--- PROBLEM DESCRIPTION ---
Exactly the lines from the one with "Instruction: Select the" through the end of the data below must be set down, and no pictures with them.
(PROVIDED RECORDS)
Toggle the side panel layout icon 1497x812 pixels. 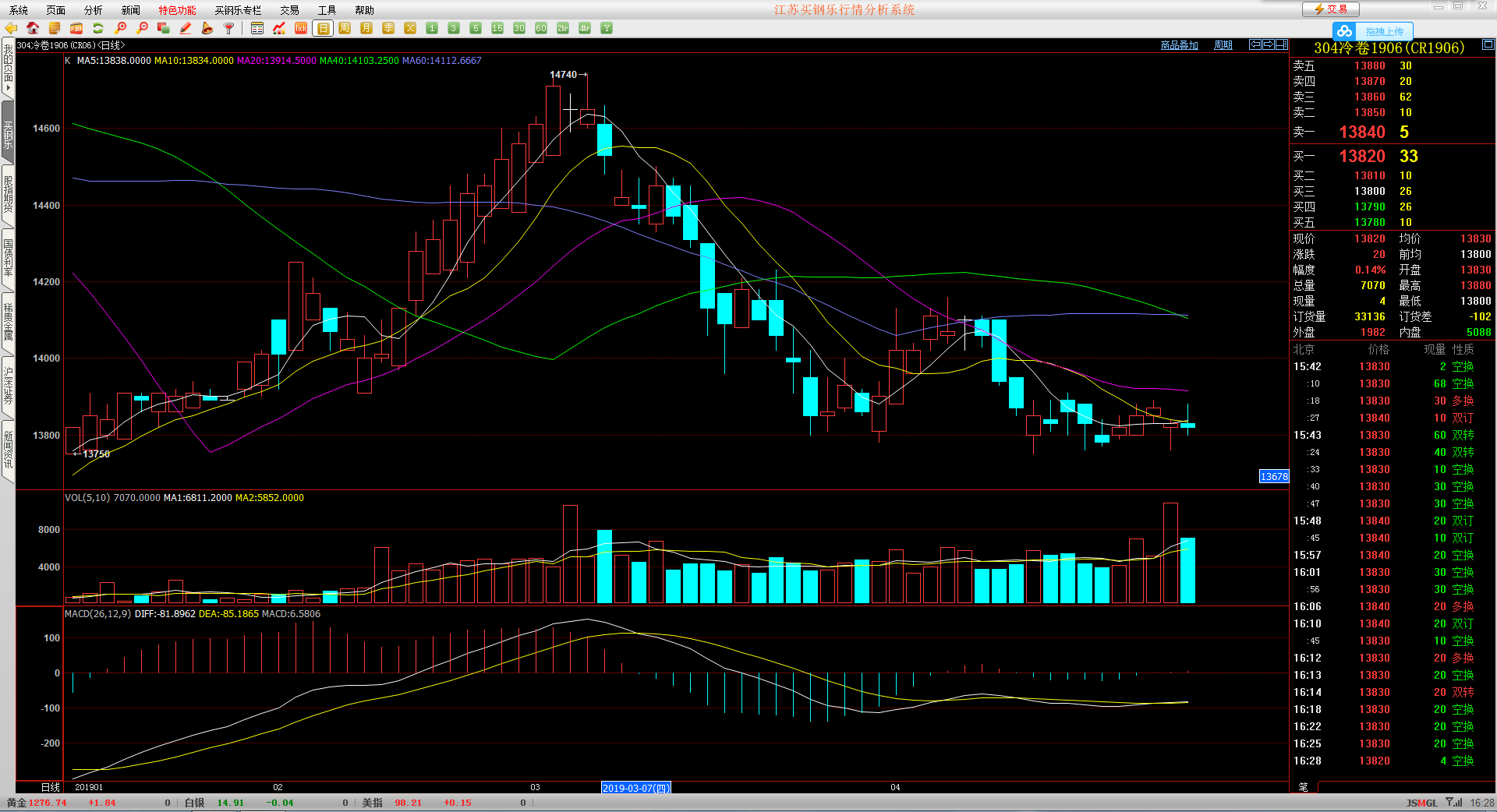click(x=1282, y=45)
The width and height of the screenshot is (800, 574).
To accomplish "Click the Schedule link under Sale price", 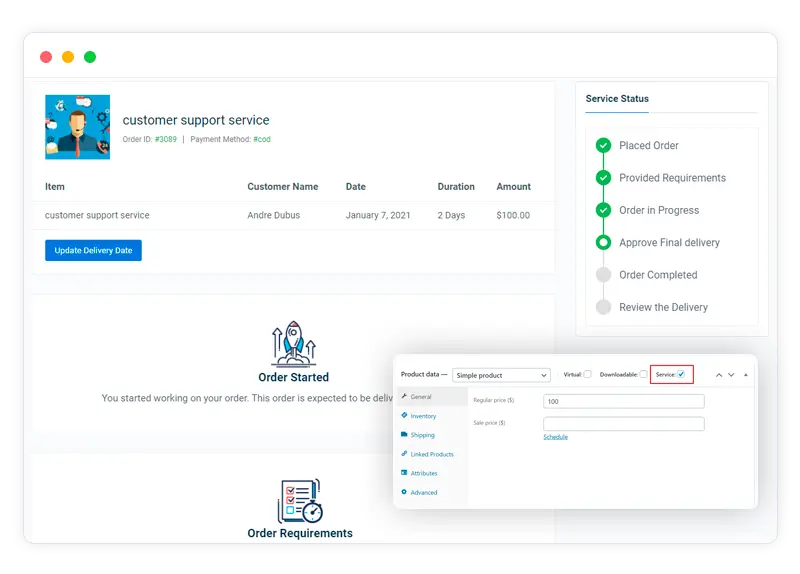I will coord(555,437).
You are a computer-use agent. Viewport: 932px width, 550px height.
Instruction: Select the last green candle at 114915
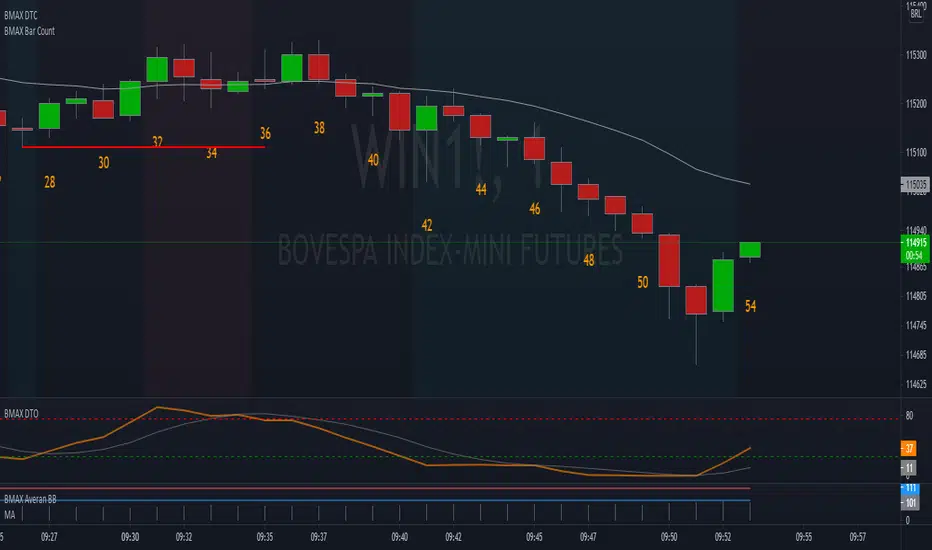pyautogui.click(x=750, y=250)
(End PROVIDED RECORDS)
--- RESULT BELOW ---
Instruction: Select the last green candle at 114915
pyautogui.click(x=750, y=250)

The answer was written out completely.